Han dirigido quejas a las autoridades municipales sin que haya solución. El 27 de marzo pasado, revela, a las dos de la madrugada era un verdadero campo de batalla. «Las broncas y la tiradera de botellas no tienen límites, el ruido es insoportable, las malas palabras, los gritos… La música a todo volumen, en las instalaciones y desde autos y bicitaxis. Son verdaderas discotecas públicas», afirma.
Como si fuera poco, en la cuadra paran los ómnibus que llevan a los trabajadores del polo turístico. Eso comienza a las cinco de la madrugada, lo cual aporta otro escenario de ruidos, claxon y gritos.
«Esa odisea se repite de martes a domingo, y nadie pone respeto. Además, a solo una cuadra existe un Di Tú que labora las 24 horas, en medio de varios edificios. De más está decir las batallas que se libran. Y ahora están de moda las carreras de autos y apuestas. He tratado de permutar la casa de mis padres, pero nadie quiere vivir en semejante infierno», concluye.
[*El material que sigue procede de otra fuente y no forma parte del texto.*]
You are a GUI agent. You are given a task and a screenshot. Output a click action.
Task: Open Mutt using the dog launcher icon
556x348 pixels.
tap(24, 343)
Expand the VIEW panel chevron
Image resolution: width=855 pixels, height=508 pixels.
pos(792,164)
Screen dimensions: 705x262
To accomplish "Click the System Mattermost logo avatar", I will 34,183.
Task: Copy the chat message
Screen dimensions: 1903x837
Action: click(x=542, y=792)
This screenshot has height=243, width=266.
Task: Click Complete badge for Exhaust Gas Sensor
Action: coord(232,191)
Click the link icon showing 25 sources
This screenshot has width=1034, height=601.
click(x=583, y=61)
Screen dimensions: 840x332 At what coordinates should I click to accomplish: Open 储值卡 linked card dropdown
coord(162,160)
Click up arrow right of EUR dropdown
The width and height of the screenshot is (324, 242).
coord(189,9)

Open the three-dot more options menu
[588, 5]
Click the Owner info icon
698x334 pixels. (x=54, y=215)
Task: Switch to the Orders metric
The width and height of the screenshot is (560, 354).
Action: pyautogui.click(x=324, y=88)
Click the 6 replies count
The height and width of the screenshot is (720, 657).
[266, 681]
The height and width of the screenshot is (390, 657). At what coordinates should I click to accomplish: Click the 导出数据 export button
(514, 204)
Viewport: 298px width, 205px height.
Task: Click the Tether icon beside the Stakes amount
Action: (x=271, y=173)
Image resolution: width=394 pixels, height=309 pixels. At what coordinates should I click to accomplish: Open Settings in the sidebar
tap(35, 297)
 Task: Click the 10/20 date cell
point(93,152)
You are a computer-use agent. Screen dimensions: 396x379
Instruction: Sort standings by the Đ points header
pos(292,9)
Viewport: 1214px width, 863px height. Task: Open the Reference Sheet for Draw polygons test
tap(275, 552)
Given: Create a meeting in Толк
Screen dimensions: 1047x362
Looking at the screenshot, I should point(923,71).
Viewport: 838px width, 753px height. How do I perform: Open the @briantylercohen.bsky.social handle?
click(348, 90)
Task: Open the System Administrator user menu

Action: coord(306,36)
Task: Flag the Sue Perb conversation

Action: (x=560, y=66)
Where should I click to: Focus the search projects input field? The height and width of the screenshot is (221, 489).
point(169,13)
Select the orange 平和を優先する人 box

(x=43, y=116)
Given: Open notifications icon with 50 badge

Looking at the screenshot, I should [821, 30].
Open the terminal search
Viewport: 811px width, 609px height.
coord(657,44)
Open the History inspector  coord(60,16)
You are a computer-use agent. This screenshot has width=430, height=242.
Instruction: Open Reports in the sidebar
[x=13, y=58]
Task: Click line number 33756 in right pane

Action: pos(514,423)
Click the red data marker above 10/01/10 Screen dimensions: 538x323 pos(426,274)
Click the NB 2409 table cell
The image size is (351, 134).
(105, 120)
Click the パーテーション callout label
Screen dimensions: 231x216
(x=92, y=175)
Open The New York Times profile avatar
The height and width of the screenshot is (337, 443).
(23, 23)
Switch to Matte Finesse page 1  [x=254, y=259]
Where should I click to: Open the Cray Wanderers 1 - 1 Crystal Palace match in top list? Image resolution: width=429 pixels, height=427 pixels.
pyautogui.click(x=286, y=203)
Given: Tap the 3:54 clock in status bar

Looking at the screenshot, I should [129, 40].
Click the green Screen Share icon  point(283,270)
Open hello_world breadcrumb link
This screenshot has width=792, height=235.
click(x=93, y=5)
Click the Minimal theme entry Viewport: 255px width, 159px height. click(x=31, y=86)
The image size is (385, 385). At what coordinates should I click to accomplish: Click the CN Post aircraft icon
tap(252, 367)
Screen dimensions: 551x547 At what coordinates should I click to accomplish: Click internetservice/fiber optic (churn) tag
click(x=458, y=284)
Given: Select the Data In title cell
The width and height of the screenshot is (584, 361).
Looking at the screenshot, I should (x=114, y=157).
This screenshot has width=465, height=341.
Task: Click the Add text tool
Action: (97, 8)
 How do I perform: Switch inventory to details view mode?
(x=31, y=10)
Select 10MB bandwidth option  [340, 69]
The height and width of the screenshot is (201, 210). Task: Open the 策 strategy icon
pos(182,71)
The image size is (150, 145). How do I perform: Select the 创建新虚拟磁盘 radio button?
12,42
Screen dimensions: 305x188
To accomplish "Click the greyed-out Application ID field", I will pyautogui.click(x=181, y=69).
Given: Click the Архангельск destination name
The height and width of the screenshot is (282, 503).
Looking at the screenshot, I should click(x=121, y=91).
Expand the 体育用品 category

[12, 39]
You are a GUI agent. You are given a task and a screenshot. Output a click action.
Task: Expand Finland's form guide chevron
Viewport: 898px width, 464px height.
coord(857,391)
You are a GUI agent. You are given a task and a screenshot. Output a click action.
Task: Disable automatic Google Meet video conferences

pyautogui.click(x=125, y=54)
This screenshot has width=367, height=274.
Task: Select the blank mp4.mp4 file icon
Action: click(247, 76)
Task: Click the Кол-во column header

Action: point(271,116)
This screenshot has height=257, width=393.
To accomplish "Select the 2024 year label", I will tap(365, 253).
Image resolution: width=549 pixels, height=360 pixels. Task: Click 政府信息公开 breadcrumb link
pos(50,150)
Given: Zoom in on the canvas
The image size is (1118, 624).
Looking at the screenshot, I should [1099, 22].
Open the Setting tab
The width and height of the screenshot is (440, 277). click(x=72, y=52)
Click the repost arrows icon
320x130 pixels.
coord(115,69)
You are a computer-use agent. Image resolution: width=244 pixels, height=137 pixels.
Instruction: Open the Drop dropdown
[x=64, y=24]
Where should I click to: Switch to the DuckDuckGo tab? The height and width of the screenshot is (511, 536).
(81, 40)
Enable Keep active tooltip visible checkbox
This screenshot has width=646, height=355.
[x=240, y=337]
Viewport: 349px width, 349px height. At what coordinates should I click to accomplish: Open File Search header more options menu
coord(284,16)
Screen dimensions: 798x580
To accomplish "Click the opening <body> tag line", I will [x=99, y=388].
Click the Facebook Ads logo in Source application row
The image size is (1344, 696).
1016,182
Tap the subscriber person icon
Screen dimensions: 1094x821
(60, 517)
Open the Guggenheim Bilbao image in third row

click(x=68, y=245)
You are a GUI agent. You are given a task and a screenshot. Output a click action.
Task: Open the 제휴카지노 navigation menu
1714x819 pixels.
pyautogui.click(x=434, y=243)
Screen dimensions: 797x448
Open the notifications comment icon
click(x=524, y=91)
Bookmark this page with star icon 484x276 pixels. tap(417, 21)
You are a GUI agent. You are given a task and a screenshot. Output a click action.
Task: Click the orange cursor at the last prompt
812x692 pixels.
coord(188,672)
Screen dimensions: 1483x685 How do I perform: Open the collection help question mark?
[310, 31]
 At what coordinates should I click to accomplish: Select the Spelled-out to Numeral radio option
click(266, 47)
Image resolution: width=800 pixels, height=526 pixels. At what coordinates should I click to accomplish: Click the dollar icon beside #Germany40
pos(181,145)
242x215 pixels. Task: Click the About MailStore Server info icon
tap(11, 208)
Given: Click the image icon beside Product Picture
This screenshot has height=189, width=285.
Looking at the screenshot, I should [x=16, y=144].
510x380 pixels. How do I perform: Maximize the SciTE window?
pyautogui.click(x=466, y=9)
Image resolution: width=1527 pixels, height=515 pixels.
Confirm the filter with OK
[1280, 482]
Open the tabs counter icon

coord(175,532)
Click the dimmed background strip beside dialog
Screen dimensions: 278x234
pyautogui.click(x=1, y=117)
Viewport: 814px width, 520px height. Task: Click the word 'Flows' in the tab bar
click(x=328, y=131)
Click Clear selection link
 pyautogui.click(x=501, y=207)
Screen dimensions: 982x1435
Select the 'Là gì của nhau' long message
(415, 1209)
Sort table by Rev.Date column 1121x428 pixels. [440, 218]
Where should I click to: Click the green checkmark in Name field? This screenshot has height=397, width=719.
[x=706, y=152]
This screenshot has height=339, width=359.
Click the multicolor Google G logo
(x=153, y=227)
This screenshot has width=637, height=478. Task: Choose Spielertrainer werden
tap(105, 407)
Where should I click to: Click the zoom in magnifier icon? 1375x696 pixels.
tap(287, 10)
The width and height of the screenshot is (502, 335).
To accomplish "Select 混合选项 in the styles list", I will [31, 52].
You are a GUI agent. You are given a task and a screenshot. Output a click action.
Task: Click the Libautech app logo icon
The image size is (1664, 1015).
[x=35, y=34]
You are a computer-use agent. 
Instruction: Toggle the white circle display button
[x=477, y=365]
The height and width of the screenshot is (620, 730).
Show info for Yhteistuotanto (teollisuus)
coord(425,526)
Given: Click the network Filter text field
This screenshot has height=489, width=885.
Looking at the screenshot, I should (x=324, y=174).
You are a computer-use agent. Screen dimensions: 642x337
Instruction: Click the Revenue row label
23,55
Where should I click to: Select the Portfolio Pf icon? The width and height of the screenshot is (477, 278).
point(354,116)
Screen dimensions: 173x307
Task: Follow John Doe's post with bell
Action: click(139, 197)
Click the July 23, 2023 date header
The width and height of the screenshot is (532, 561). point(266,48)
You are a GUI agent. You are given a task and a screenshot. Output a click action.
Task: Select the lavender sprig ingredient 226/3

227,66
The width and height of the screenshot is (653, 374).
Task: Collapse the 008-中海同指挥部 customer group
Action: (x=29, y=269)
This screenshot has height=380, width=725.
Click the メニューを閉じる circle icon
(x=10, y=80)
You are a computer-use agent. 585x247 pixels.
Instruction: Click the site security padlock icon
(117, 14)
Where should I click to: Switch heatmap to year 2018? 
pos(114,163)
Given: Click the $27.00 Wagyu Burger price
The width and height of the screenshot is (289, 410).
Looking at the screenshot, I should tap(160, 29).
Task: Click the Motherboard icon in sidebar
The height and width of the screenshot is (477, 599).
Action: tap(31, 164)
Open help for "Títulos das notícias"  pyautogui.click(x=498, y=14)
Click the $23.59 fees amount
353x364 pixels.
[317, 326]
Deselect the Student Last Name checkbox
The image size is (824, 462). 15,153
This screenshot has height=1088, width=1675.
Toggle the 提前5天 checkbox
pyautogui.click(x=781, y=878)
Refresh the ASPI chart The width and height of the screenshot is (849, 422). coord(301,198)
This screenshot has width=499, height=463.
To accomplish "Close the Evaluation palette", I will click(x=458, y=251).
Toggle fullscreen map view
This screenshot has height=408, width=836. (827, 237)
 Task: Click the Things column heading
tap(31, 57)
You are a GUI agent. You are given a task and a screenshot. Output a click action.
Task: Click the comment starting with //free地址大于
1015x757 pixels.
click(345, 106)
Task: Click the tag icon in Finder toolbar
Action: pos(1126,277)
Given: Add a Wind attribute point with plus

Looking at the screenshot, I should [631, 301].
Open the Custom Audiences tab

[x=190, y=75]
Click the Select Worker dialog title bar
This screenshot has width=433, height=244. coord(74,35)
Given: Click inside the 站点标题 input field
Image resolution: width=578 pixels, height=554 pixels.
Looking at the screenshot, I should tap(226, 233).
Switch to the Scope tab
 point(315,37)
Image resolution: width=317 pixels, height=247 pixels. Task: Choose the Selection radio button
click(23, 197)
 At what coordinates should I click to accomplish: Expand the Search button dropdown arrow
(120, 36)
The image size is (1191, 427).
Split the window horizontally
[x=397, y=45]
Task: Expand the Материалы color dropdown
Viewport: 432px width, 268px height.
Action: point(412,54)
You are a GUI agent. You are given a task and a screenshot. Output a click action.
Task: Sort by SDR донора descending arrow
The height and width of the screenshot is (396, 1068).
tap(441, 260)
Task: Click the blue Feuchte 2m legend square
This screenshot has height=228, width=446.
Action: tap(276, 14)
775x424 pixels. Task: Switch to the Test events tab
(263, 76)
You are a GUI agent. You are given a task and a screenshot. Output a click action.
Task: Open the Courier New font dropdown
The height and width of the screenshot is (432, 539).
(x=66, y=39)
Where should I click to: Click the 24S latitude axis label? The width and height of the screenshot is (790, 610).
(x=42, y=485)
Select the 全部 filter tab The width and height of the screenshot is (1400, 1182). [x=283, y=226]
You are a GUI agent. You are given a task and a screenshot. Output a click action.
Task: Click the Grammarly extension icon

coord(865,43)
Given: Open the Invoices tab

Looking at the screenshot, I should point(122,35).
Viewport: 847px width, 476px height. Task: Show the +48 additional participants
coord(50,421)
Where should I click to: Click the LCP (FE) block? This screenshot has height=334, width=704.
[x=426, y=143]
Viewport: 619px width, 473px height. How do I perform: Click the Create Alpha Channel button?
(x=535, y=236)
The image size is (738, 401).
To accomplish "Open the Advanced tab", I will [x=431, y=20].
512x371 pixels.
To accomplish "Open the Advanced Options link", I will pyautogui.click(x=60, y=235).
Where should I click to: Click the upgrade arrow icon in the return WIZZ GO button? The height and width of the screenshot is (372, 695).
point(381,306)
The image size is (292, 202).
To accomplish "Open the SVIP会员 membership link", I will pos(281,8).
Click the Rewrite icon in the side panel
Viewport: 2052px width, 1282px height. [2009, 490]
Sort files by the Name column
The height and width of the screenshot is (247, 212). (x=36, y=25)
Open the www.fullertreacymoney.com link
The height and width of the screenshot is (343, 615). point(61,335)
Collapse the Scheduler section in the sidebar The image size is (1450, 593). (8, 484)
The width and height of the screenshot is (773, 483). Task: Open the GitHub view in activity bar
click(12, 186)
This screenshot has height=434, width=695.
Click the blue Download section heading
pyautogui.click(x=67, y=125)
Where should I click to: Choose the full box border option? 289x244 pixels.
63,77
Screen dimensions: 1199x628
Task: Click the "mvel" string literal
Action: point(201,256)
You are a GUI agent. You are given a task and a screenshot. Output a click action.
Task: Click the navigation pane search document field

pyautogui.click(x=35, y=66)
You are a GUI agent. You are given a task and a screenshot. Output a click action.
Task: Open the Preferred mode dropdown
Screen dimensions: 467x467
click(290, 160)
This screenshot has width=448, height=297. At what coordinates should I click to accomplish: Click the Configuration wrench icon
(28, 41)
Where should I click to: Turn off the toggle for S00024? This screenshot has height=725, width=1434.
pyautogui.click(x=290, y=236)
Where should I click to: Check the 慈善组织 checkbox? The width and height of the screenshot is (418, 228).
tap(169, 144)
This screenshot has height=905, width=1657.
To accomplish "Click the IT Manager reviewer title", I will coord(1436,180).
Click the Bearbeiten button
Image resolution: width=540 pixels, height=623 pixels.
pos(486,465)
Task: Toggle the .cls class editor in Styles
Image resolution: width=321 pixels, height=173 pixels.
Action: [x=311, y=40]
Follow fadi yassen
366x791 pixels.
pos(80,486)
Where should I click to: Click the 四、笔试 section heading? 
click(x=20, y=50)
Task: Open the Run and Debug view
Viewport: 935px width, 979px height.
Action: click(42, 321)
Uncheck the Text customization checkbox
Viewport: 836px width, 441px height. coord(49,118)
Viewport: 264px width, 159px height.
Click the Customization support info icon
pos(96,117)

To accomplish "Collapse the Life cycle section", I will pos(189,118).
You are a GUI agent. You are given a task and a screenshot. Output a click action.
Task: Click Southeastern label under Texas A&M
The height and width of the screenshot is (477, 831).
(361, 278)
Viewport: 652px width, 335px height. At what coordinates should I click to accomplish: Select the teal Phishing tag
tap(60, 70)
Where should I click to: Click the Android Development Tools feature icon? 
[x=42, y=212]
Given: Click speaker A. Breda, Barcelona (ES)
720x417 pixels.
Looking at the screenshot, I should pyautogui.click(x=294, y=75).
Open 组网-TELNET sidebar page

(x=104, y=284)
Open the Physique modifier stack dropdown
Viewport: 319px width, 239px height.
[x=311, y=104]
En Santiago de Cuba también se sufren estos desmanes. Alejandro Crespo vive en Núñez de Balboa 14, entre calle 10 y Pedro Alvarado, Terrazas de Vista Alegre, en esa ciudad; y revela que los alrededores de la Plaza Juvenil, en Ferreiro, amanecen «agrios» los sábados, domingos y lunes, por el orine de cierta gente que allí se recrea. Orinan en la esquina, la acera, la fachada del mercado de Ferreiro, en puertas y jardines de casas.
Fustiga la higiene del área de almacenamiento y elaboración de las cafeterías. Los trabajadores de estas, los lunes en la mañana, limpian sus utensilios en la acera donde en las noches anteriores muchas personas orinaron y escupieron. Y transportan la mercancía, prosigue, en una máquina polvorienta y grasienta.
Dice que la música es tan alta, que vibran las ventanas de su casa, situada a más de cien metros. Y no hay quien pueda ver y escuchar la televisión o sostener una conversación.
«Los vecinos hemos planteado esta situación más de una vez —subraya—, sin solución alguna. No queremos que quiten el área, los jóvenes necesitan lugares para recrearse; pero se deben tomar las medidas para que la diversión no salga de control; para que los jóvenes se eduquen y tengan una mayor y mejor educación formal».
Y el lector Jesús Manuel López, quien valora la cruzada de esta columna contra el ruido, envía como curiosidad una nota aparecida el pasado 15 de marzo en el diario español La Voz de Galicia:
«El dueño de un bar del barrio barcelonés Poble Sec aceptó ayer una condena de dos años de cárcel por los ruidos que generó su establecimiento durante cuatro años...
«Los vecinos denunciaron hasta en 38 ocasiones ante la guardia urbana el ruido, alegando que les impedía conciliar el sueño y les provocaba ansiedad y estrés.
«En la Audiencia de Barcelona estaba previsto el juicio contra Julián R., para quien la Fiscalía pedía cinco años y dos meses de prisión por un delito contra el medio ambiente, porque los ruidos superaban ampliamente el límite legal. El juicio no llegó a celebrarse, ya que el procesado aceptó los hechos y se conformó con la rebaja de la Fiscalía: dos años de prisión y dos de inhabilitación».
En todas partes cuecen habas, pero urge una acción más ejemplarizante en este terreno de la agresión hiperdecibélica.